• _EXTRACTED DATA_
● ● ● ● ●

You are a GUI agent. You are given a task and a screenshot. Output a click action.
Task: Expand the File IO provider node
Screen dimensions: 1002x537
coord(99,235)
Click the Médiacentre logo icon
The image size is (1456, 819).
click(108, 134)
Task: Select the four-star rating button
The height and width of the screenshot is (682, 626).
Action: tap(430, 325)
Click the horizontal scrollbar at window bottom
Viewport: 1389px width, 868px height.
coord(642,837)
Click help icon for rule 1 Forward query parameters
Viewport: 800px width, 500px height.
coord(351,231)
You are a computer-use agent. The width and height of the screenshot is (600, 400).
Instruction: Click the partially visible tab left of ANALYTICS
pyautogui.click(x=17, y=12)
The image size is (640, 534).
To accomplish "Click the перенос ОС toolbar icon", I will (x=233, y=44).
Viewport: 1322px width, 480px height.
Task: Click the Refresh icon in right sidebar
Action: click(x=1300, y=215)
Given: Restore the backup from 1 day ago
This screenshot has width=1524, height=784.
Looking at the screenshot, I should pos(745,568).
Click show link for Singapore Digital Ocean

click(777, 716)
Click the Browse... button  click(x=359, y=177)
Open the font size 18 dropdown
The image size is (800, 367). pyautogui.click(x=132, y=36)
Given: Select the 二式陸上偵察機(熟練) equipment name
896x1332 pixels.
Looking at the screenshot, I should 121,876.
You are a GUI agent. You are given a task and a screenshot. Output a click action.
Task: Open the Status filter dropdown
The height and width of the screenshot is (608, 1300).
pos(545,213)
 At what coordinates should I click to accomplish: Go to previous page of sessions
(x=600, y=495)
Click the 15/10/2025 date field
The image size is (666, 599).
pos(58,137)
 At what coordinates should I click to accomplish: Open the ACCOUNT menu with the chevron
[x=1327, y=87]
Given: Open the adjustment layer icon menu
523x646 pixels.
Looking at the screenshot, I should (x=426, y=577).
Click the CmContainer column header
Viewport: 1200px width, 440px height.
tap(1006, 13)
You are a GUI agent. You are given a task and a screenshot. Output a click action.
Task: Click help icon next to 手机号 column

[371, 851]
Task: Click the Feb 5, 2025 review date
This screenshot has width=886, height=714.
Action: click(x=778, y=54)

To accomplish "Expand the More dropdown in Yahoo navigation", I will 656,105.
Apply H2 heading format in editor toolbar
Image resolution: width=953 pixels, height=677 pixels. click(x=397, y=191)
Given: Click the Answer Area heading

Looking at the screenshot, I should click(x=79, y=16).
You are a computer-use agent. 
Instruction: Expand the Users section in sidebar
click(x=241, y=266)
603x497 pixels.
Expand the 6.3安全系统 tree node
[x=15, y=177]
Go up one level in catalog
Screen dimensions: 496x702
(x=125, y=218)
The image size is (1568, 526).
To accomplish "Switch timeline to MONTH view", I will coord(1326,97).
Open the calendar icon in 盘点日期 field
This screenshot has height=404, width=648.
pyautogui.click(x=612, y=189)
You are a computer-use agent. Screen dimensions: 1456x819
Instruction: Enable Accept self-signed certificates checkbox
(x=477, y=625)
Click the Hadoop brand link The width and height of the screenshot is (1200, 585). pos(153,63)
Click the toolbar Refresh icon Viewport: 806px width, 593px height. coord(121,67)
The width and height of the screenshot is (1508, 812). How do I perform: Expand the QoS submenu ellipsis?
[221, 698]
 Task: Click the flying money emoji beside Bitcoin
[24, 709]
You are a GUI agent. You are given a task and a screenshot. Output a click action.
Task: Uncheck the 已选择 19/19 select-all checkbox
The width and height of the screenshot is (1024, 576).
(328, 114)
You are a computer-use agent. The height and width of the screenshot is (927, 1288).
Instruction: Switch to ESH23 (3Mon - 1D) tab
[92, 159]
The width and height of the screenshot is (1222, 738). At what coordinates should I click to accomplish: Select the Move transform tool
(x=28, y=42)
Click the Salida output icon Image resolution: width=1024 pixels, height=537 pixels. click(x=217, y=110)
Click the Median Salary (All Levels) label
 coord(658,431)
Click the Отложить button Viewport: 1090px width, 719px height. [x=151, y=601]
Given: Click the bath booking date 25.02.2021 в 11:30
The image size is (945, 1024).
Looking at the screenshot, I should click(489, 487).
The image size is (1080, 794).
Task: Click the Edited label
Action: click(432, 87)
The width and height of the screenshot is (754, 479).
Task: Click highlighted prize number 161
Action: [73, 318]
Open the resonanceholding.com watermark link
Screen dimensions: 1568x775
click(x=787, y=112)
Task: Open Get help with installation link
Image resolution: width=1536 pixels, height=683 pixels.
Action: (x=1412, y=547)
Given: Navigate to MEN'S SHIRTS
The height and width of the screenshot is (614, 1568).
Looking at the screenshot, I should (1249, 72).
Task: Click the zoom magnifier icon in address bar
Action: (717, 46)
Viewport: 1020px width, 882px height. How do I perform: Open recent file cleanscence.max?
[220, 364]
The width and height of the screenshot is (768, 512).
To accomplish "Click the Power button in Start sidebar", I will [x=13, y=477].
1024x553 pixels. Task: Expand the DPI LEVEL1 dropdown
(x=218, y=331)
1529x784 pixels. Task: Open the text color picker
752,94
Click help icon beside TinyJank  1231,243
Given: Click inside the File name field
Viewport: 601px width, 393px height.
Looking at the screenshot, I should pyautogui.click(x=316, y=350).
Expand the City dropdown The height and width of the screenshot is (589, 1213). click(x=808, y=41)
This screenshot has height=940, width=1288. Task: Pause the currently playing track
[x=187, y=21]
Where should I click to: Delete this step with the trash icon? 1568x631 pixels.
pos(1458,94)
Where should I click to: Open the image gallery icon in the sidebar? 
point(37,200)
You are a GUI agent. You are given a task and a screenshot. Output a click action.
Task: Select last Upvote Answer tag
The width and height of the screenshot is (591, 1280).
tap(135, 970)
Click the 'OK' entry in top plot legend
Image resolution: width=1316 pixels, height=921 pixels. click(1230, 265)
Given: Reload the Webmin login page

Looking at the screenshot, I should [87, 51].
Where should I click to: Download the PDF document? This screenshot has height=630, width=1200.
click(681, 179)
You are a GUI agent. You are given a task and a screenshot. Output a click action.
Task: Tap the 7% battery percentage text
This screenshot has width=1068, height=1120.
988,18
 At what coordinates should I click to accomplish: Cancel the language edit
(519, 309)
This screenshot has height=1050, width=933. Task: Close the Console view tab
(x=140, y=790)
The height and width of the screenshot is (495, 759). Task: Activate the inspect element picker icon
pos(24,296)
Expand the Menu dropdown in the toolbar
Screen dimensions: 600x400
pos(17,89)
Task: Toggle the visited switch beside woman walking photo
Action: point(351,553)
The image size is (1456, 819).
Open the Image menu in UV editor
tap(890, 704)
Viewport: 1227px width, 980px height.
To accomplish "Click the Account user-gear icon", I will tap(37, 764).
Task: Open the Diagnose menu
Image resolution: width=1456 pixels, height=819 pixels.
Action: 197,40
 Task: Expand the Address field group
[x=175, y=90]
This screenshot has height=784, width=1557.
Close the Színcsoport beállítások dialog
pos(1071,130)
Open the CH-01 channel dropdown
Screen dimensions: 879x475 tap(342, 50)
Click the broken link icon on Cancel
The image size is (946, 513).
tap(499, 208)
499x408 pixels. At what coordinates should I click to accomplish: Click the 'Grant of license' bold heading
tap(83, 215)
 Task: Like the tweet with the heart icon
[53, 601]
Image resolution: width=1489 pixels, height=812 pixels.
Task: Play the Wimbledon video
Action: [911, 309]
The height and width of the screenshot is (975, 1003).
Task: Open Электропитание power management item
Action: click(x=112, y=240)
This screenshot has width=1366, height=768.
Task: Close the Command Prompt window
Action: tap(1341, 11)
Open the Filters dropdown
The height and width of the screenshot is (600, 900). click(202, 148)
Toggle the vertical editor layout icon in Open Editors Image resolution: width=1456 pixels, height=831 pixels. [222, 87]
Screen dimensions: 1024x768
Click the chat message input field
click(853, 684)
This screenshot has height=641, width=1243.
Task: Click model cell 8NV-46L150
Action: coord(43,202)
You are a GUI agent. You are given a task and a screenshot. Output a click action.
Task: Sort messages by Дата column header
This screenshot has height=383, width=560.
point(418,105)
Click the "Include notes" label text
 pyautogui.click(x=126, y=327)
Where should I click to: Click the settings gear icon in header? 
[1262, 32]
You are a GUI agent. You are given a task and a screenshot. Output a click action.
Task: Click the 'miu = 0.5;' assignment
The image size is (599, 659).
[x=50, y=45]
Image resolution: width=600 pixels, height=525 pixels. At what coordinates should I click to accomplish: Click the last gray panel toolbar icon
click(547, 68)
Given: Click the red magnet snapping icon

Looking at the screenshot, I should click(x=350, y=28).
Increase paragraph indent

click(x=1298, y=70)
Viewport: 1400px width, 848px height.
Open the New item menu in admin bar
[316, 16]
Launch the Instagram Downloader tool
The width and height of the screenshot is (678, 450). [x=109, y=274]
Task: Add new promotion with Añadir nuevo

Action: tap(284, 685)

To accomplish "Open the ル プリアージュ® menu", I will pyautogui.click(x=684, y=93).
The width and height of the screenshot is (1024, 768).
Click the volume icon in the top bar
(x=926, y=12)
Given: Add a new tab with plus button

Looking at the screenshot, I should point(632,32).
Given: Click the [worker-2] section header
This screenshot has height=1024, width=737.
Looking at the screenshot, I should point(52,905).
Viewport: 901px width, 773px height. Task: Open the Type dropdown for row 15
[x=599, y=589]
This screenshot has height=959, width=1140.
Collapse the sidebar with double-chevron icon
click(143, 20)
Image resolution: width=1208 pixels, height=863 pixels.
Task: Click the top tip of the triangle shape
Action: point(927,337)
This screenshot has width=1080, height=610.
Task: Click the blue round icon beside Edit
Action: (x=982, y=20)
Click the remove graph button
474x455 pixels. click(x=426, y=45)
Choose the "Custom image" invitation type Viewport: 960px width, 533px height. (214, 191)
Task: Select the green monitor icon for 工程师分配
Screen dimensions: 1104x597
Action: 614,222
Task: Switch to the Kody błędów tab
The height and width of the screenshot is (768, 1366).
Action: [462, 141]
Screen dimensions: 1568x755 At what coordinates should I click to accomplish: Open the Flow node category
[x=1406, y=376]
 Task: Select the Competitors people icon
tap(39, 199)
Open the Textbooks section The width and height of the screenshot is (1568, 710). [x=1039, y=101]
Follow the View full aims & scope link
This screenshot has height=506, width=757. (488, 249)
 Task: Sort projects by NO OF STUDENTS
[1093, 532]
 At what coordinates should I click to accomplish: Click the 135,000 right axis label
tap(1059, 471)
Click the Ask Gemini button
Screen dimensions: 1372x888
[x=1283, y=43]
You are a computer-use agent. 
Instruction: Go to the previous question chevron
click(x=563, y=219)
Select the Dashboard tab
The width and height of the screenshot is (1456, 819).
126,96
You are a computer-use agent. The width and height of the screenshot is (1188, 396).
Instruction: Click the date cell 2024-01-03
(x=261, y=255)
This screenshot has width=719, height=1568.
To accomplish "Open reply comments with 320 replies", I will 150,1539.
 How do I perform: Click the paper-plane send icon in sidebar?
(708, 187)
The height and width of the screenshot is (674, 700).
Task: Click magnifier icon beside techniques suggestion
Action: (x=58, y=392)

● ● ● ● ●

• _WHAT YOU ARE ASKED TO DO_
Return the lines of the records above, from the line containing "1024x553 pixels. Task: Expand" through the line containing "Click help icon beside", inclusive, reproducing each one exactly.

• _FULL OUTPUT_
1024x553 pixels. Task: Expand the DPI LEVEL1 dropdown
(x=218, y=331)
1529x784 pixels. Task: Open the text color picker
752,94
Click help icon beside TinyJank  1231,243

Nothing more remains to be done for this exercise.